Back at the dormitories, Luke makes his way to his room. Some of the Prime engineers had made Christmas displays: elaborately outfitted snow globes suspended from the ceiling and cued to music. They twirled and played when you got close to them. Luke loved the people at Prime for stuff like this. For air hockey battles between Team Trace Toxic Contaminants and Team Nutrient Stability, for naming their pets after mathematicians, for getting upset with the town’s holiday banner on the department store, a concession to multiculturalism that read Peace on earth, which was a fine statement, but the earth had been written with a small e and “If we’re going to capitalize the names of nations, the names of corporations, people’s names, then we have to capitalize Earth!” A special-ops team had been organized and deployed to change the sign at night.

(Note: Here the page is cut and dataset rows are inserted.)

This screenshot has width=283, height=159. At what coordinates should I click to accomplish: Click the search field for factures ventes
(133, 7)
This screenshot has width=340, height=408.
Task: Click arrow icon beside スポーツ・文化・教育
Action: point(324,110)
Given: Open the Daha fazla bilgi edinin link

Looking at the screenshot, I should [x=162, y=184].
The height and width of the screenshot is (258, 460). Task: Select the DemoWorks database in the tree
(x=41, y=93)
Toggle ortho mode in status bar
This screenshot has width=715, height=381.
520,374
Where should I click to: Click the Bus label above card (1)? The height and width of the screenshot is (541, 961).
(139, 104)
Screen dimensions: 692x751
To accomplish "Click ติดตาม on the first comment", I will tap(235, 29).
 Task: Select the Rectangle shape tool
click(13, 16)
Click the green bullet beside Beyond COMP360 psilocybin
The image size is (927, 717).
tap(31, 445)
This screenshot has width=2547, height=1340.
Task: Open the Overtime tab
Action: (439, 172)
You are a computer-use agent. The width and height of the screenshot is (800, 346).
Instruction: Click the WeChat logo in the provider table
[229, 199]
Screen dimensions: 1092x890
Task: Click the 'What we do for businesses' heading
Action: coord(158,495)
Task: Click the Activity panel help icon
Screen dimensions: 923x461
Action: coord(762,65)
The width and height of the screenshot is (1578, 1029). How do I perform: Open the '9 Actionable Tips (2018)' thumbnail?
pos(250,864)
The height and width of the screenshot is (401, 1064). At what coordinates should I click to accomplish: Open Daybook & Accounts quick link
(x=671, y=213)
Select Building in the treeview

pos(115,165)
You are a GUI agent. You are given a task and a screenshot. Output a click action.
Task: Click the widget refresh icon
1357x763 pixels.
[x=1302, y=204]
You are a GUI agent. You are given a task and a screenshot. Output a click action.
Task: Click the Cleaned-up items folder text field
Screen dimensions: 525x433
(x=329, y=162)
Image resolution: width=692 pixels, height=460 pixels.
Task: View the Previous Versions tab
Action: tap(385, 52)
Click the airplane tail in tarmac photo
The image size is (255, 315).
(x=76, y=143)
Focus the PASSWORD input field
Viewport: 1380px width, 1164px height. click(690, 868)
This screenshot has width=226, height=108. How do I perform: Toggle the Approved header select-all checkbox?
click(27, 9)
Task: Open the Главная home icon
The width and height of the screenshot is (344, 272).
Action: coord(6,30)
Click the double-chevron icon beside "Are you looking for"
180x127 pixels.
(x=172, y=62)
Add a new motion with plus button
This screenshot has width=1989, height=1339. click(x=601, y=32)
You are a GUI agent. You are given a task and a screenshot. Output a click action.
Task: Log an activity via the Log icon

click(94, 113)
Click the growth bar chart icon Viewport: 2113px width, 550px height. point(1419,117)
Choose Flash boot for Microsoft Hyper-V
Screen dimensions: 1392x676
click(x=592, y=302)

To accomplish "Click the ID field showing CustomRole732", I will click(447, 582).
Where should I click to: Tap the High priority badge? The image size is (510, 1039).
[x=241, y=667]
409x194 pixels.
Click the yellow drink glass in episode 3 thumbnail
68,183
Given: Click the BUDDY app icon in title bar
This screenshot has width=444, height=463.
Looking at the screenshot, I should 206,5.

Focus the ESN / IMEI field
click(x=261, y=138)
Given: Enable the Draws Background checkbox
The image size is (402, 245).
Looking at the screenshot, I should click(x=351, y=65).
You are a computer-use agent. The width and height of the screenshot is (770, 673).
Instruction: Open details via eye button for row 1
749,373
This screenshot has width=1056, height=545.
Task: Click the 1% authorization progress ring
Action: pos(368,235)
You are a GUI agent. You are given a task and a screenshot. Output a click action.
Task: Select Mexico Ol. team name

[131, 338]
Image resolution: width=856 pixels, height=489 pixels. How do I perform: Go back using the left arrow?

Luke enters his pod room, a little messy now because of the gifts he’d opened from his family early this morning but not put away. He’d talked to his family on screen today while the crew was exercising. The whole gang had put on the Prime Space T-shirts he sent. They were proud of him. His father, especially. It’s not nothing, to make your father proud.

“You’re going to be a part of history,” his father said.

It was a Sergei phrase: “It’s not nothing.” All the astronauts used it. All the Obbers used it now too. They had their own T-shirts with it printed. Prime Space: It’s Not Nothing.

Luke settles into his bed, thinks of the crew settling into their own beds. He wraps his arms around his body. He spends so much time looking at Sergei and Yoshi and Helen that it’s not always possible to get their images out of his head.

Perhaps Sergei and Yoshi would like to touch Helen. Perhaps she wants to be touched.